Gather all lines in the records below that include the word "email".

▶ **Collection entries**
##########

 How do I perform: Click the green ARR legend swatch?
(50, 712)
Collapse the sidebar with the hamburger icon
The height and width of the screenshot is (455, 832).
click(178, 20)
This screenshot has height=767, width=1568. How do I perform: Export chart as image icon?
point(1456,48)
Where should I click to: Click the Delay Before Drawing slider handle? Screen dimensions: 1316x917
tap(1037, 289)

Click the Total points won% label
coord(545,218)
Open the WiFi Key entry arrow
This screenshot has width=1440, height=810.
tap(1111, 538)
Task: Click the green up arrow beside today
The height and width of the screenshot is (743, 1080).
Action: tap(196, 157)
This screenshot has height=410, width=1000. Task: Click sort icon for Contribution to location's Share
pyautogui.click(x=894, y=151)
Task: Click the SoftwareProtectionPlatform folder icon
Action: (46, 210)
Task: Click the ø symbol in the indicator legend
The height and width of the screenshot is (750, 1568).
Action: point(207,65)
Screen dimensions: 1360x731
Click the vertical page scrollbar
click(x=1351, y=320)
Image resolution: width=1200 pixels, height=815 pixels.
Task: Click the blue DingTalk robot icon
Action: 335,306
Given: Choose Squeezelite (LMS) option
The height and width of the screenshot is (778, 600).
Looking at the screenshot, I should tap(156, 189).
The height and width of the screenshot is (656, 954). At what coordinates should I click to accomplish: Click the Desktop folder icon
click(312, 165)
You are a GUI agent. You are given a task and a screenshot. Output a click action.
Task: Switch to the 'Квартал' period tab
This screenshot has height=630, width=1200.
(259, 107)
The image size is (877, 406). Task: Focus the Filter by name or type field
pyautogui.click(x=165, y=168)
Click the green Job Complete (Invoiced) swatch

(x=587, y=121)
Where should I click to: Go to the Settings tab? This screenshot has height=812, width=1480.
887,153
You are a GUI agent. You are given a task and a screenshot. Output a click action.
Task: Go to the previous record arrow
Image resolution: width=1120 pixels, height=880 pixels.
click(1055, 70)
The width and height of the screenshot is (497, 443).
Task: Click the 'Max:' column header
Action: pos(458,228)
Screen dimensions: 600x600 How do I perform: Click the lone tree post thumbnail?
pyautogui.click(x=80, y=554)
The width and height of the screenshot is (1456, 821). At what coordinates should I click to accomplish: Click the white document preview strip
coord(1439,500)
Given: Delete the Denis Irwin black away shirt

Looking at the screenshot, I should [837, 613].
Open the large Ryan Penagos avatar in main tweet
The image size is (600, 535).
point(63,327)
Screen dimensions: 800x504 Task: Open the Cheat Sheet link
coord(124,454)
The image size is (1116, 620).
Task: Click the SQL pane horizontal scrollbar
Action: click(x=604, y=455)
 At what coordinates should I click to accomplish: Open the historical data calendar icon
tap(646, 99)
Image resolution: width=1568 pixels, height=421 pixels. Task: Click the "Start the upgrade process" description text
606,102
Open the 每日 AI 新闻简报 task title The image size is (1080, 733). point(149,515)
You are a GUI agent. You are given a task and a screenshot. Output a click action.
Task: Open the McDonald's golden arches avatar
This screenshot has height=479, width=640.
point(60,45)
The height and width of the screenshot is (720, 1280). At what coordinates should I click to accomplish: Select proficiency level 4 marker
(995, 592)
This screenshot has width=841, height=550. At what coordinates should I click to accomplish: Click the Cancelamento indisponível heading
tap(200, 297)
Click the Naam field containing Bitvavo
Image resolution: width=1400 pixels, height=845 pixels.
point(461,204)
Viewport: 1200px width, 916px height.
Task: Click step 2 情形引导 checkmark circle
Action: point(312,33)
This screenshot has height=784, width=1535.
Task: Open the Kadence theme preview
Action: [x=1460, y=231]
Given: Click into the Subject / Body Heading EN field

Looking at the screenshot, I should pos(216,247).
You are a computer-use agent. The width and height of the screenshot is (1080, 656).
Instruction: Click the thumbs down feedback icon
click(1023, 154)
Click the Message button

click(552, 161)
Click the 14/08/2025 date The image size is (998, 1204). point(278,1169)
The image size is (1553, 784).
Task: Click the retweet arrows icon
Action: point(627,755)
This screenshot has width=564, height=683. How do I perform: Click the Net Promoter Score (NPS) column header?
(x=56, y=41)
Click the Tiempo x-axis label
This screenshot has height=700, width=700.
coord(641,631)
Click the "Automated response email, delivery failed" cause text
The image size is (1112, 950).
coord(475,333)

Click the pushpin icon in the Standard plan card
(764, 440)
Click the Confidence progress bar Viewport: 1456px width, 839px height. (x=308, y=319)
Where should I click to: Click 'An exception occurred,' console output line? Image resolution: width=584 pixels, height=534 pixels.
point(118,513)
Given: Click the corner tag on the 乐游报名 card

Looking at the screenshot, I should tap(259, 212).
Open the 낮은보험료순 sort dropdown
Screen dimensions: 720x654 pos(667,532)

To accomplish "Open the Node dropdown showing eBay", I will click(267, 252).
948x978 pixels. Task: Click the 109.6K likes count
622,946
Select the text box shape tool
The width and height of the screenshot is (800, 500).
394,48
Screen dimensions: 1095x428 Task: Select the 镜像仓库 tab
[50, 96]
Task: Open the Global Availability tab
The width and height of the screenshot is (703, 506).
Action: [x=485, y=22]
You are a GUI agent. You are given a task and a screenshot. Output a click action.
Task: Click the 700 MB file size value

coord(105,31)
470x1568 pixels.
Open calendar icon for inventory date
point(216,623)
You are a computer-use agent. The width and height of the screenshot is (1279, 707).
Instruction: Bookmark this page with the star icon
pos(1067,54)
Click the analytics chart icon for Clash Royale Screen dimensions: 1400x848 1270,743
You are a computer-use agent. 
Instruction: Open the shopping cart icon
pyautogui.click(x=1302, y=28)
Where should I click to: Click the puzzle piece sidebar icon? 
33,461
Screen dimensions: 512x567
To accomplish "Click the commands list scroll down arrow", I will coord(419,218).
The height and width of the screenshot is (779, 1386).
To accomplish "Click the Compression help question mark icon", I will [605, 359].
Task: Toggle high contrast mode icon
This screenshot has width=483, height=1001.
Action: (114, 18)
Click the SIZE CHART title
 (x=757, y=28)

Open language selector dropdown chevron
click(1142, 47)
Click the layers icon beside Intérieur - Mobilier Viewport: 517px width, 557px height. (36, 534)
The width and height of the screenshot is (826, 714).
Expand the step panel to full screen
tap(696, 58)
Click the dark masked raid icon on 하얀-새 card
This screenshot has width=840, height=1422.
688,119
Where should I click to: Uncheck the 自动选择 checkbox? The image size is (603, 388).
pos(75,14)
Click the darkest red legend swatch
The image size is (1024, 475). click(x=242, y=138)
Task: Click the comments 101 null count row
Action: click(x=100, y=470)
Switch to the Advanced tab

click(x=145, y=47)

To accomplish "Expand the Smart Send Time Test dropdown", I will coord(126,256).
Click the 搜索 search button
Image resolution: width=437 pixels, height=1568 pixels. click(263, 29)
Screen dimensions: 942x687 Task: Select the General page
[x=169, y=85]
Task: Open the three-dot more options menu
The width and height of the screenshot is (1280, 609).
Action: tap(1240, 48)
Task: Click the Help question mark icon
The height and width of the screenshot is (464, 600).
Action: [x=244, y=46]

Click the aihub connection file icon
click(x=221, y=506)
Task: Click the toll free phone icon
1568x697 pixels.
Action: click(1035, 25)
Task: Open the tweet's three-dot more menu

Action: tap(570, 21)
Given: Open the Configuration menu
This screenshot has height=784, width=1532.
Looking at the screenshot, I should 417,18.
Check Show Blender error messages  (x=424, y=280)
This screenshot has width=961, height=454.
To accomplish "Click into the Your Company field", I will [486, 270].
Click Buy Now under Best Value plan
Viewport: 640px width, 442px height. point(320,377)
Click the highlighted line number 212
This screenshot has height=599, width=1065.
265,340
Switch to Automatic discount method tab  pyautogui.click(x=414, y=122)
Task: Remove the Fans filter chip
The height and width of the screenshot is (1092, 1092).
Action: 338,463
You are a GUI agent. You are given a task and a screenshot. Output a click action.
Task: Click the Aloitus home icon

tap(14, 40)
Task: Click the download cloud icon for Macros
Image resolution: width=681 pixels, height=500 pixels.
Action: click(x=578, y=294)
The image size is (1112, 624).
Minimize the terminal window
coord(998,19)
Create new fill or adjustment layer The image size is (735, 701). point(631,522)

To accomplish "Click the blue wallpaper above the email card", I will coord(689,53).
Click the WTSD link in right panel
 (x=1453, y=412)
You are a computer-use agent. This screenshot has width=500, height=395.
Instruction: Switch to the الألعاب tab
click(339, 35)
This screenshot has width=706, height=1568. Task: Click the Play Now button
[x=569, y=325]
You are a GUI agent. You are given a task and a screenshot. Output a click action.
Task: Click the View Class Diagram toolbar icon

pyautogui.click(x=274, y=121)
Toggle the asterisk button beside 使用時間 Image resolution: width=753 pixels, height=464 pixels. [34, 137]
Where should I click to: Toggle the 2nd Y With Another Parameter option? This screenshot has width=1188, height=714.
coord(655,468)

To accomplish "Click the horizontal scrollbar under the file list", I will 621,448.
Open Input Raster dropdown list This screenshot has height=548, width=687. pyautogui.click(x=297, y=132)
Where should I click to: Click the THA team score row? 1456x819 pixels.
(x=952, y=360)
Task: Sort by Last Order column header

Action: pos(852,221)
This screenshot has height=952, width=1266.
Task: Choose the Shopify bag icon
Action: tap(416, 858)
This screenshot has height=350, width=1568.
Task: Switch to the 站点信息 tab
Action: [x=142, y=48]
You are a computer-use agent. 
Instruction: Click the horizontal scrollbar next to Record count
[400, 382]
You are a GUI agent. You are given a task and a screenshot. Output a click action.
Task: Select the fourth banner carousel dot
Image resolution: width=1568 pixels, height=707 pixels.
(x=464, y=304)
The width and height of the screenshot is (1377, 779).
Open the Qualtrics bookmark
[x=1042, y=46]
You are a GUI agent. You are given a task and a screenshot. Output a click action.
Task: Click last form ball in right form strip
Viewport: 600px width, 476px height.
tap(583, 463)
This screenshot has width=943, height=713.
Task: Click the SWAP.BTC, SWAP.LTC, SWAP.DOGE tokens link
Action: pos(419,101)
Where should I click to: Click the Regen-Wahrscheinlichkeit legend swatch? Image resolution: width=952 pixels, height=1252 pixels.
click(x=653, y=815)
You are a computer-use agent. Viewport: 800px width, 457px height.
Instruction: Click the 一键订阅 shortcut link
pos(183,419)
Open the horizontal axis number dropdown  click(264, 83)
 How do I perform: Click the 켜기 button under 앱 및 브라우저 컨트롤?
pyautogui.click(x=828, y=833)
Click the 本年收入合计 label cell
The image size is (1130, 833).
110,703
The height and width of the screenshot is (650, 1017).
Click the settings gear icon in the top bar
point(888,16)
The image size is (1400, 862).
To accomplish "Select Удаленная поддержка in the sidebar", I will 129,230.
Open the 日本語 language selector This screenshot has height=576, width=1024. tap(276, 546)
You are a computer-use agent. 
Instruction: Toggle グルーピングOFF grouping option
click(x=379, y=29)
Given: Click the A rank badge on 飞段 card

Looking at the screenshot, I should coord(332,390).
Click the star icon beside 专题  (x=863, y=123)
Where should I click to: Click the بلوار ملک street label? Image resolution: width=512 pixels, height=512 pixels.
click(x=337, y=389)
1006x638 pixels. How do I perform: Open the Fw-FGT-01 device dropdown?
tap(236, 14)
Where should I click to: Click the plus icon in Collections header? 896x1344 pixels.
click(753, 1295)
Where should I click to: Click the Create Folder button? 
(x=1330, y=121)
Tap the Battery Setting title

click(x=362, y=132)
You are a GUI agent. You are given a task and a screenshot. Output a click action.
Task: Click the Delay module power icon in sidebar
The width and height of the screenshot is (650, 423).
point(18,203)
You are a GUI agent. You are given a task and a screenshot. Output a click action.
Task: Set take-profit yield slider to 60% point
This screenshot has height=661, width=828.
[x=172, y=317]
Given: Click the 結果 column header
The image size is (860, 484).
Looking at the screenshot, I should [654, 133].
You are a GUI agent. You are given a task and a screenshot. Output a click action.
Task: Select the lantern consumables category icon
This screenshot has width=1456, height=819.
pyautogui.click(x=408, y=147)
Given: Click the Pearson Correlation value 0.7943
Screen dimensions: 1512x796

##########

▶ **SOLUTION TO THE EXERCISE**
Click the "Automated response email, delivery failed" cause text
To accomplish "Click the blue wallpaper above the email card", I will coord(689,53).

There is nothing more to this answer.